Task directions »
Every record is to be duplicated exactly as it reads, without its images.

Dataset records »

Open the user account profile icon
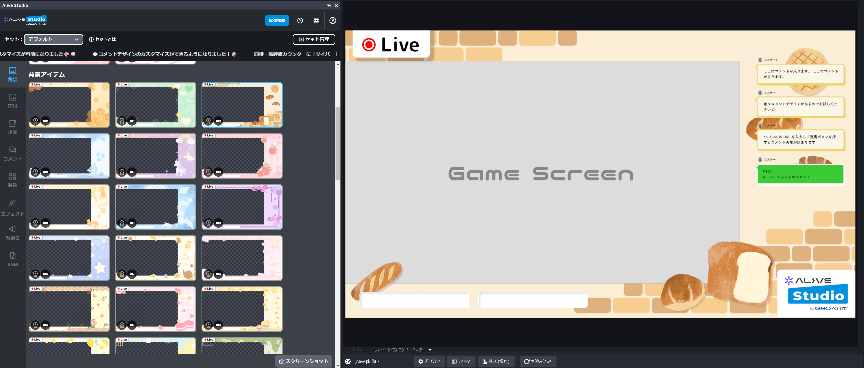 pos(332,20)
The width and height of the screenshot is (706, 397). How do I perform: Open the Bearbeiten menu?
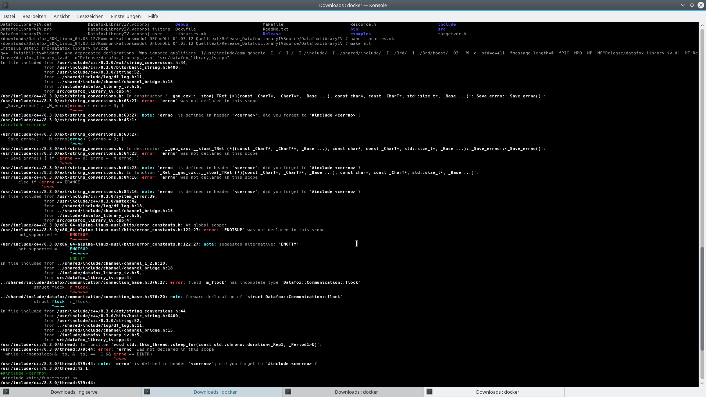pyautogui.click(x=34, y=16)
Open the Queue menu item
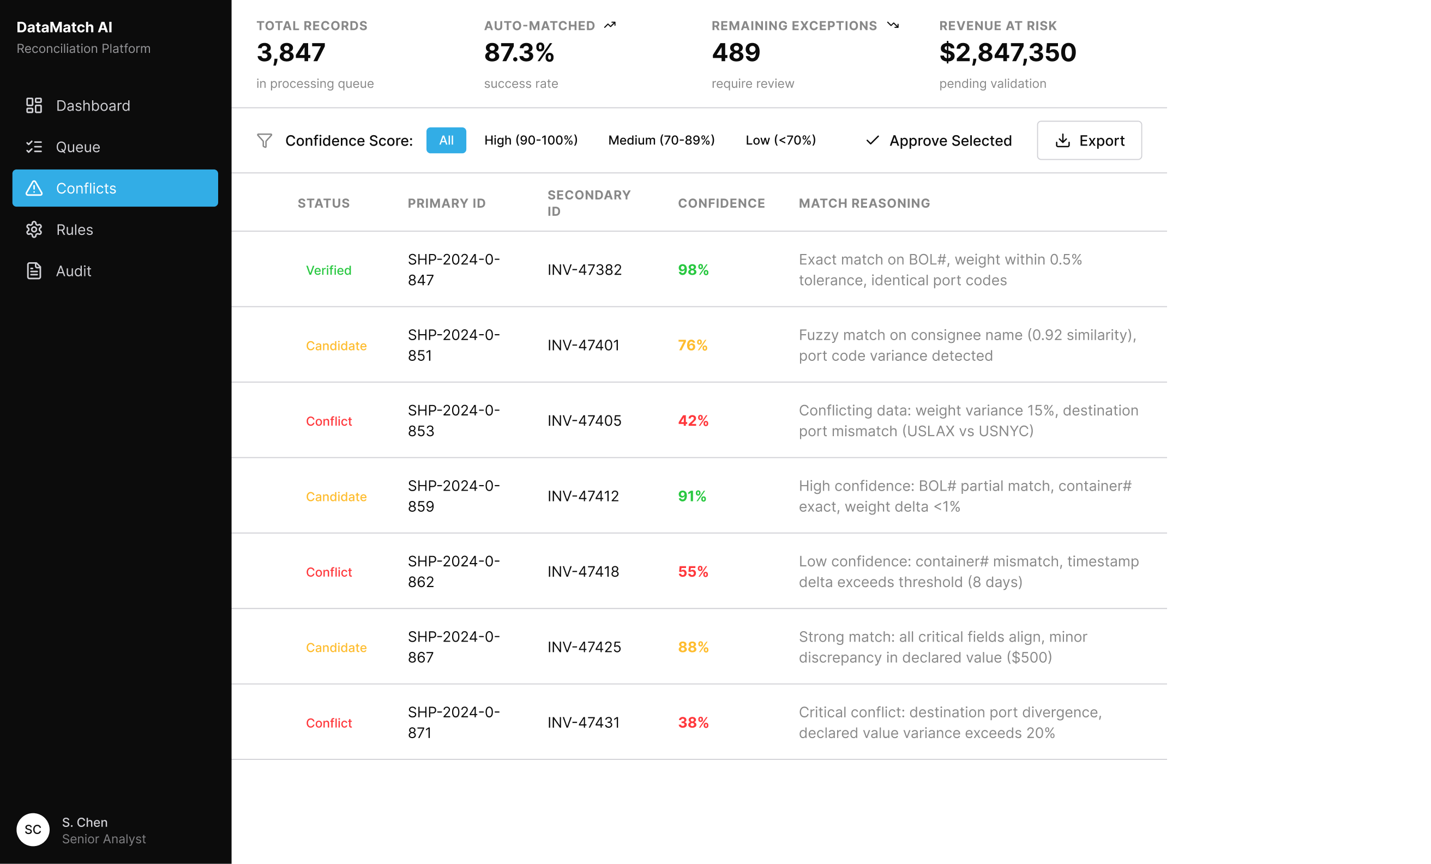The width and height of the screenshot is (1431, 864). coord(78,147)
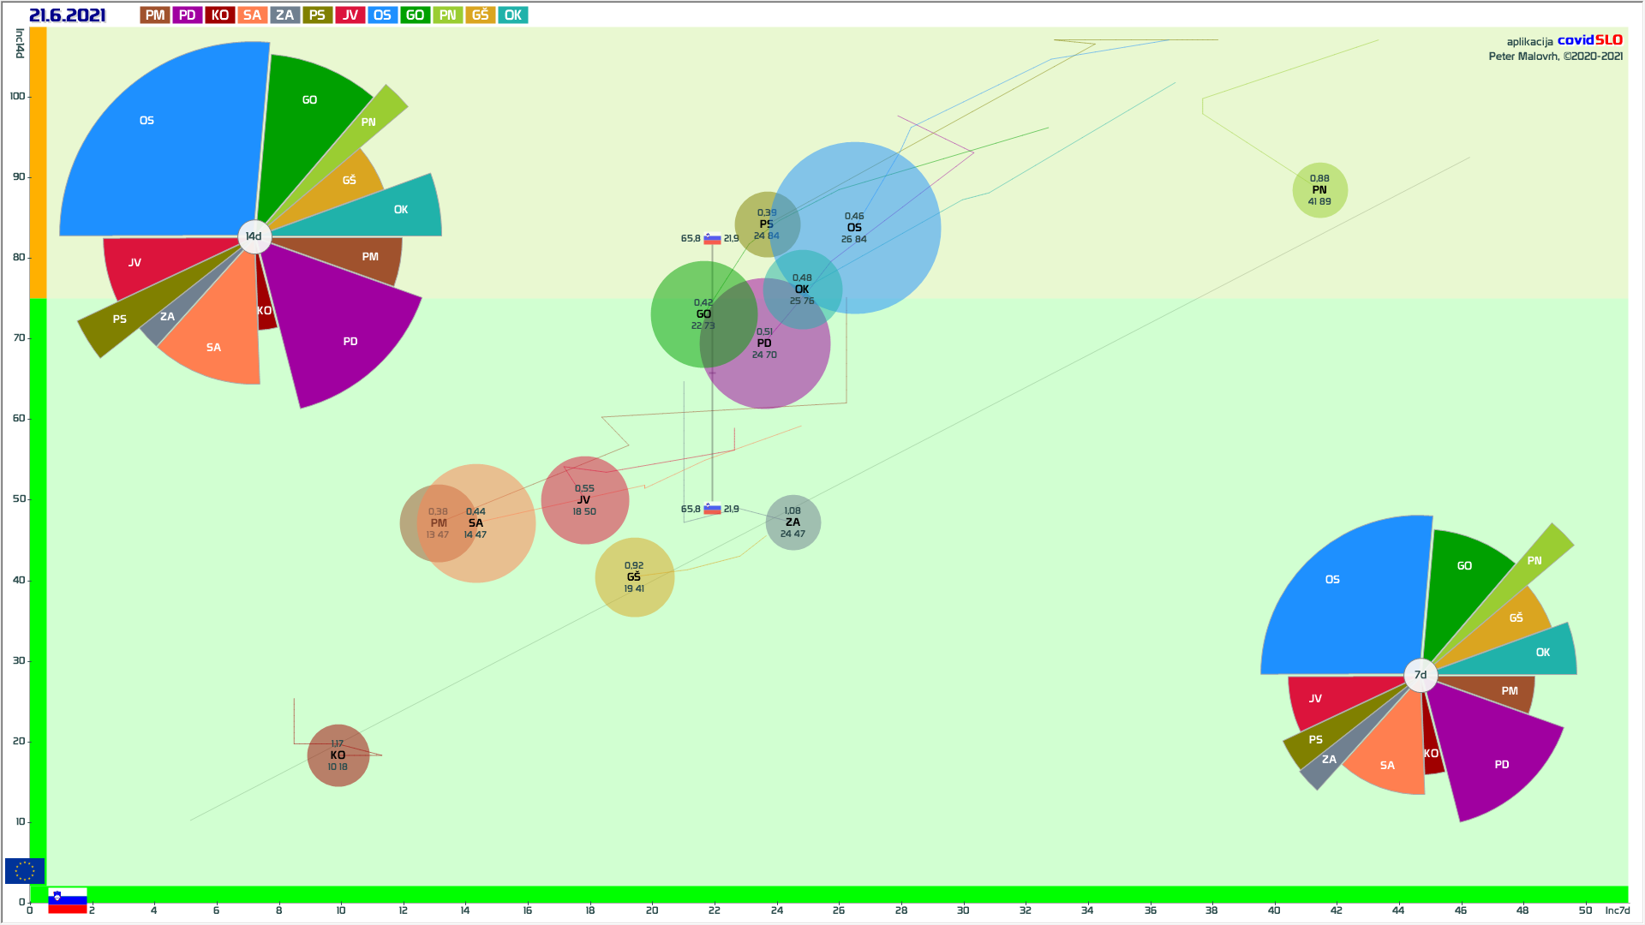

Answer to this exercise »
Open the user account profile icon
 pos(332,20)
The width and height of the screenshot is (706, 397). How do I perform: Open the Bearbeiten menu?
pyautogui.click(x=34, y=16)
Open the Queue menu item
The width and height of the screenshot is (1431, 864). coord(78,147)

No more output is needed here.